Gold prices settled lower yesterday, extending losses to third straight session, as the mild disappointments in U.S. data failed to have a lasting impact on the greenback. The Conference Board’s consumer confidence and Commerce Department's new home sales data were weak but were more or less in line with market expectations. Another report showed that demand for durable goods increased in February. Although Cyprus avoided a major financial meltdown, conflicting messages from EU lawmakers have left investors completely confused. Usually gold tends to gain during times of uncertainty, as the metal is widely regarded as a store of wealth, but it appears that stronger dollar and sharp climbs in U.S. and Japan equities dulled gold's attractiveness as a safe-haven asset. Because of that, I think the precious metal's fate will likely depend on what direction major equity markets will take. Therefore only a strong correction in these markets might prompt funds to get back into gold.
In the meantime, the trading range is getting tight again and prices are moving within the Ichimoku cloud on the 4-hour time frame. In the short-term, I believe that 1602-1596.70 range will contain the market. If prices resume the bearish tone of the last few days and break below 1596.70, I expect to see some support at 1593 and 1585.

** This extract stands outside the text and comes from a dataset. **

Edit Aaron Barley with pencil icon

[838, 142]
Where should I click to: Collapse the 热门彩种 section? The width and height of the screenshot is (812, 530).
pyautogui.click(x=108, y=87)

A daily close below 1585 would confirm that the bears are firmly in control. If that is the case, I will be looking for 1572 and 1564. If the bulls take over and manage to shatter the first barrier in the 1602-1605 zone, we may see another bullish attempt to reach the 1616 resistance. Until we break out this descending channel that the XAU/USD pair has been running in since October 2012 (i.e. prices close above 1626), it will be risky to buy gold on a long term basis.